Enquanto os concretos viam a palavra como essa entidade de propriedades psicofísicoquímicas, os wreneckianos vêem a poesia como uma entidade de propriedades bio-político-afetivas. A poesia é um ser-vivente e movente, que coexiste com os seres-humanos e com todas as outras formas de vida. Desta forma, a poesia raulwreneck constitui-se como uma bioestética: vê arte enquanto vida (biológica, política e afetiva), vê as vidas (biológicas, políticas e afetivas) enquanto arte.

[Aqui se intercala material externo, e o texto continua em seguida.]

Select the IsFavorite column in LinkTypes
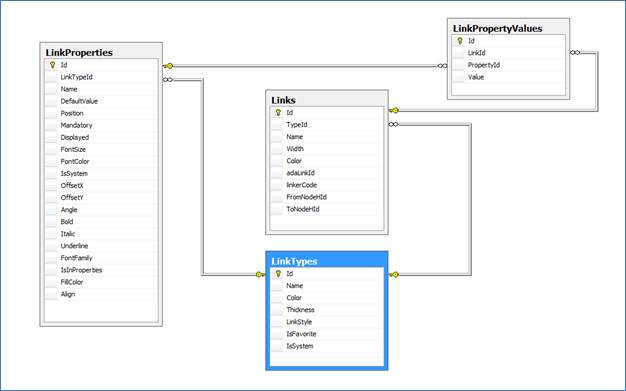626x391 pixels. pos(327,334)
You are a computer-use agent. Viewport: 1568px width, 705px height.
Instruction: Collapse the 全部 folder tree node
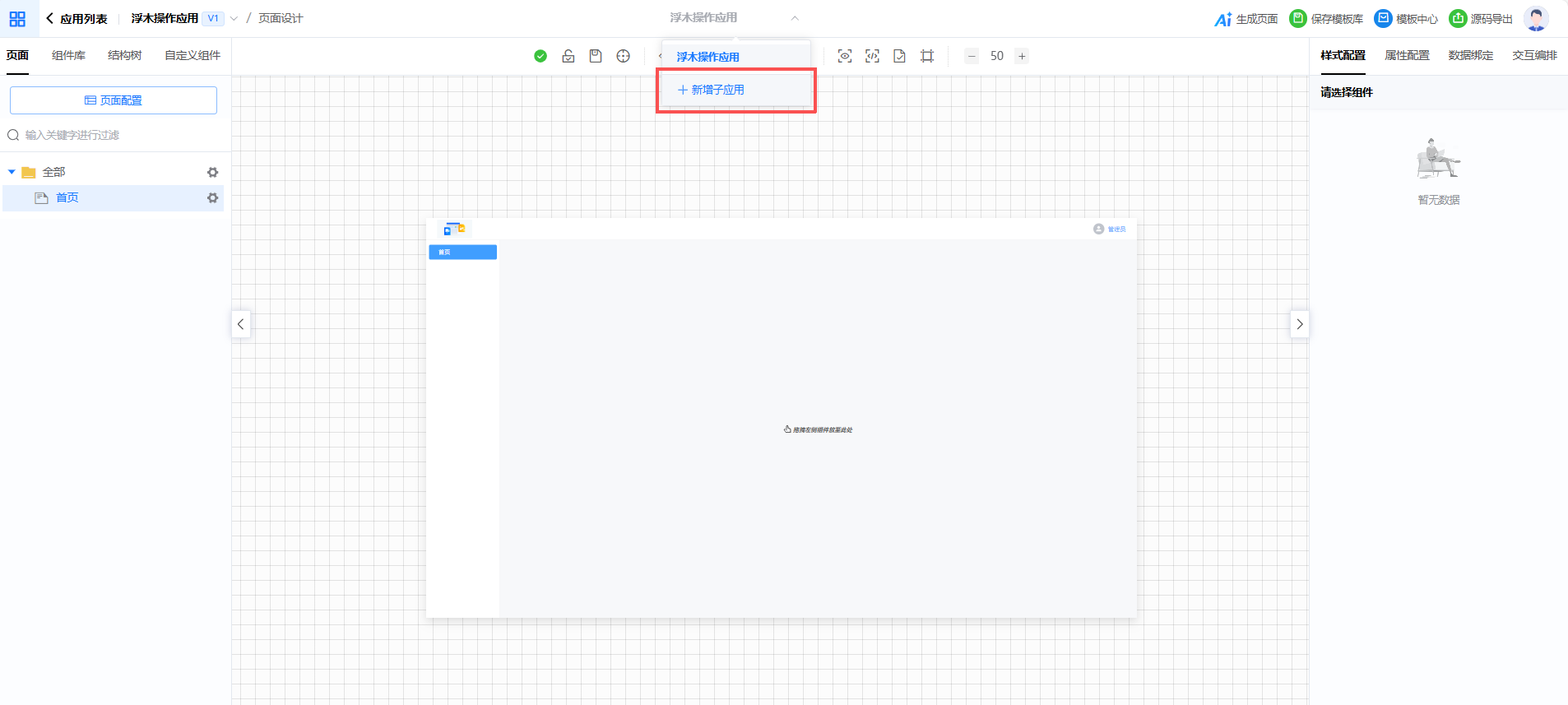tap(12, 172)
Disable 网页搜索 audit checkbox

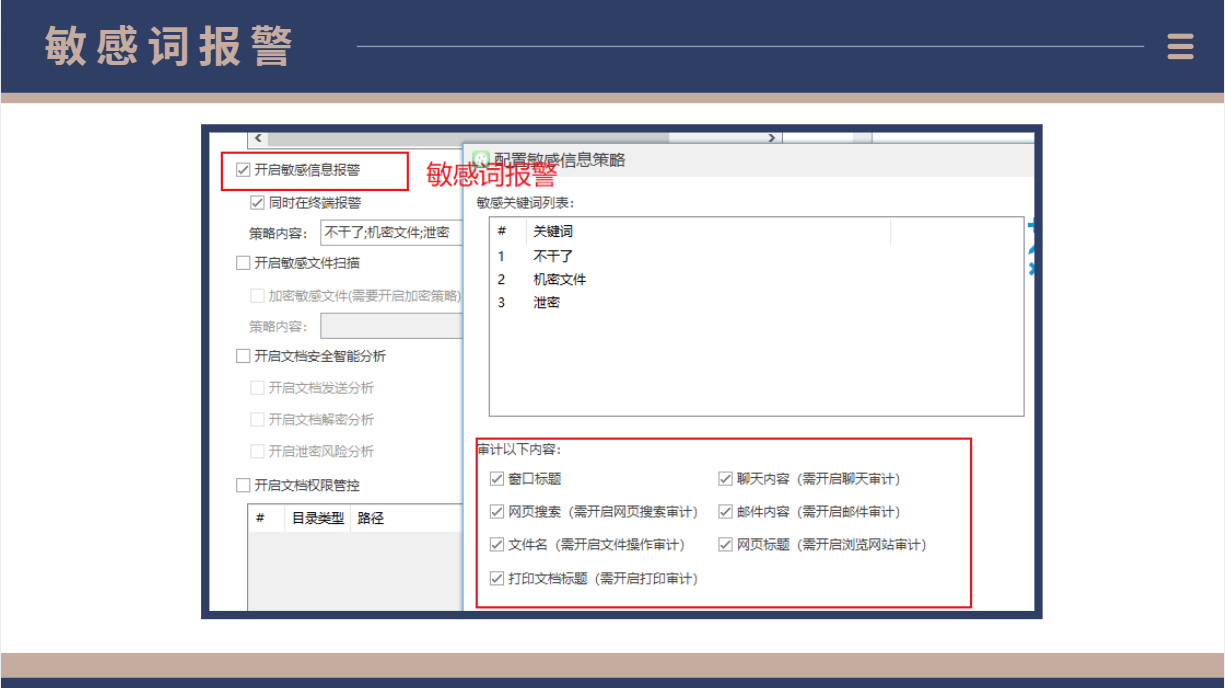pos(497,512)
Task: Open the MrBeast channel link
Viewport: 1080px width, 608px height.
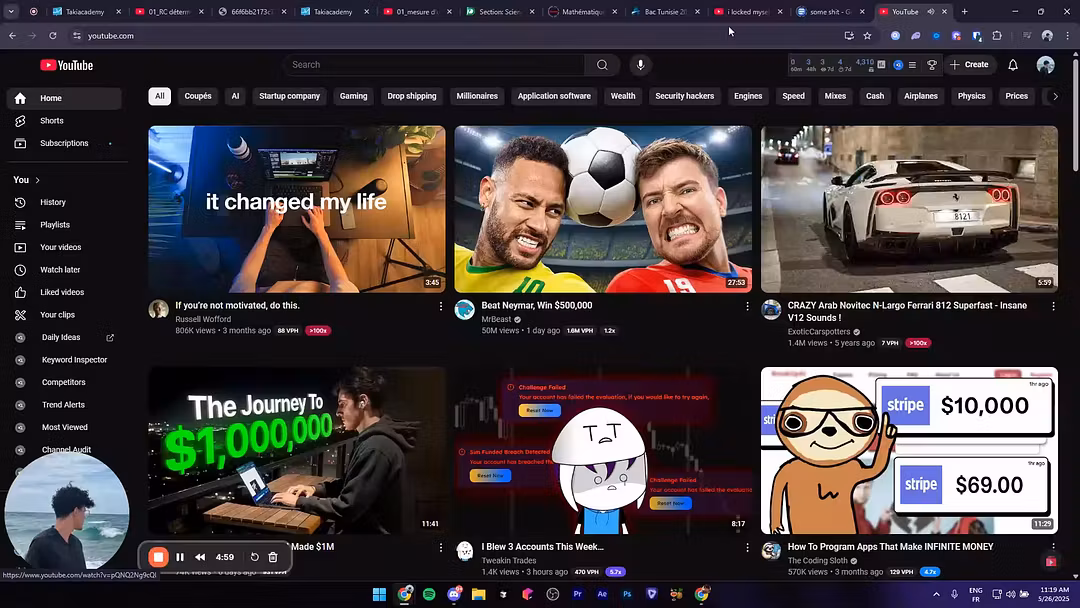Action: coord(496,320)
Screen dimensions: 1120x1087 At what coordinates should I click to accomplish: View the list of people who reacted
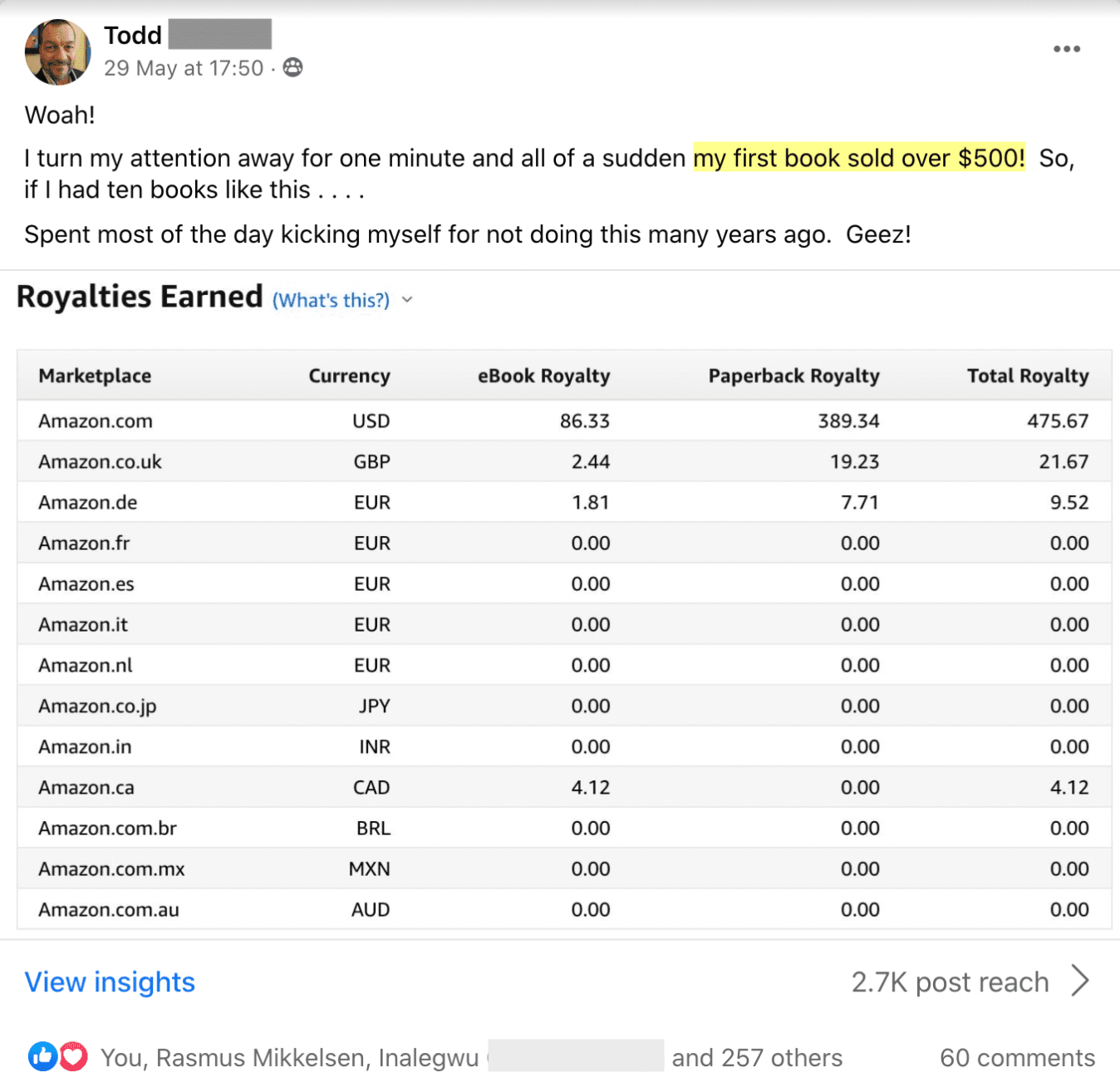click(x=471, y=1057)
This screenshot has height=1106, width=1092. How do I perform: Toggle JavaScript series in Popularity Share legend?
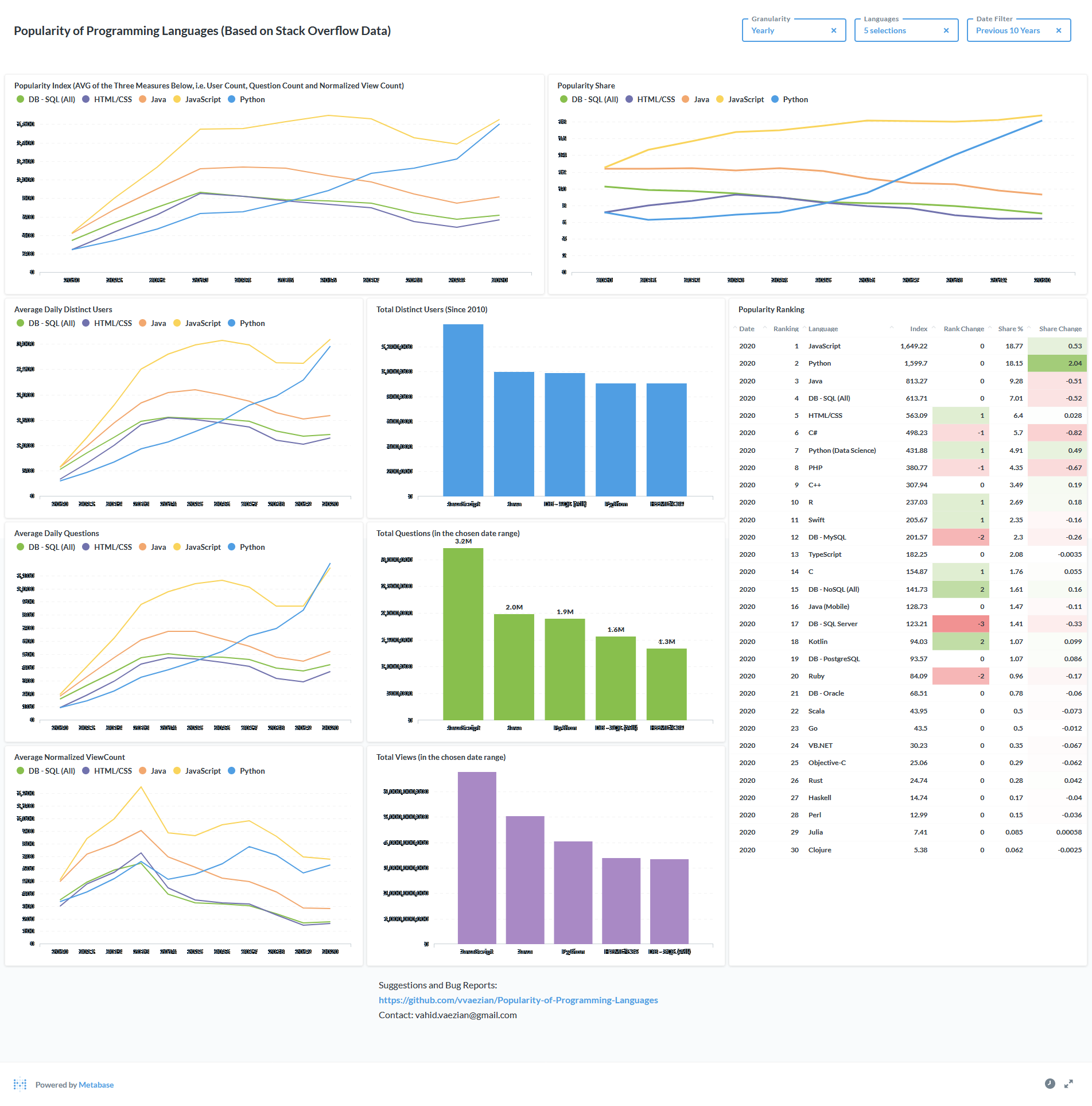[740, 99]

A poesia raulwreneck é inevitavelmente e, por acidente, política: Os afetos existem nos corpos e os corpos são inscritos na política. Toda política é biopolítica, todo corpo é um campo de afetos e todo afeto é um afeto político. No governo de um tirano, sentimos a indignação em nossos corpos, isso é um afeto. Todo afeto é movente, é movimento, ele afeta o corpo, ele o inquieta, ele o move. A indignação é só mais um dos afetos que levam à revolução, assim como o ódio, o amor e a justiça. A poesia faz emergir do corpo violado pela política fascista os afetos silenciados. Faz vociferarem os afetos. Ela contamina, contagia. A poesia é uma das armas políticas contra o fascismo, mas não se faz política apenas com poesia. A poesia de Raul Brasil e Wreneck Deus é anarquista e comunista, se posiciona contra toda forma de fascismo, capitalismo, exploração e imperialismo e a favor da organização política da classe trabalhadora contra essas instâncias. A arte não é possível em um mundo capitalista. Para além de um Campo de Bataille há um campo de batalha, a poesia se inscreve e se escreve como uma pinça que atravessa esses dois campos e faz com que eles se interpenetrem. Ela é (ou pode ser) uma engrenagem na máquina de guerra.
en la lucha de clases
todas las armas son buenas
piedras
noches
poemas
(Paulo Leminski)
Em sua erotomania, a poesia raulwreneck é eroética-bioestética-cosmopolítica. No entanto, não é sua intenção ser facilmente representada, definida ou capturada. A poesia raulwreneck pretende-se rizoma. Ela não é “isso ou aquilo” ela é um “isso” e “isso” e “isso” e “isso”... como expressado no seguinte poema:
quem disser que raulwreneck é dadaísta está completamente certo e
quem disser que raulwreneck é dadaísta está completamente enganado e
quem disser que o dadaísmo é wreneckiano está completamente certo e
quem disser que o dadaísmo é wreneckiano está completamente enganado e
dada quem kísmo raul disser compestá engomente e o wrenecque é nada
(raulwreneck)
Nossa poesia é sim, pretensiosa, mas descompromissada. Não existe um compromisso, um contrato ou um pacto raulwreneckiano. Nossa poesia é uma abertura radical a todas as formas possíveis de fazer e viver a poesia. Não é obrigatório conhecer e se utilizar das filosofias de Deleuze, Guattari, Nietzsche, Lacan e Bataille para escrever esse tipo de poesia; não é necessário escutar e se inspirar nas canções de Rogério Skylab, Sophia Chablau, Ana Frango Elétrico, As Lágrimas, Billie Eilish, Caetano Veloso, Tom Zé ou The Cure para ser raulwreneckiano; não é necessário ter como mestres e aprendizes os poetas Leminski, Maiakovski, Baudelaire, Artaud, Rimbaud, Torquato Neto, Augusto e Haroldo de Campos. Não é necessário escrever como Raul Brasil ou Wreneck Deus. Mas é sim, necessário, estar aberto ao seu exercício de crueldade, de inconsolabilidade, de erotismo. É sim, necessário, estar aberto ao seu exercício obsessivo-compulsivo esquizofrênico e neotímico de erotomania.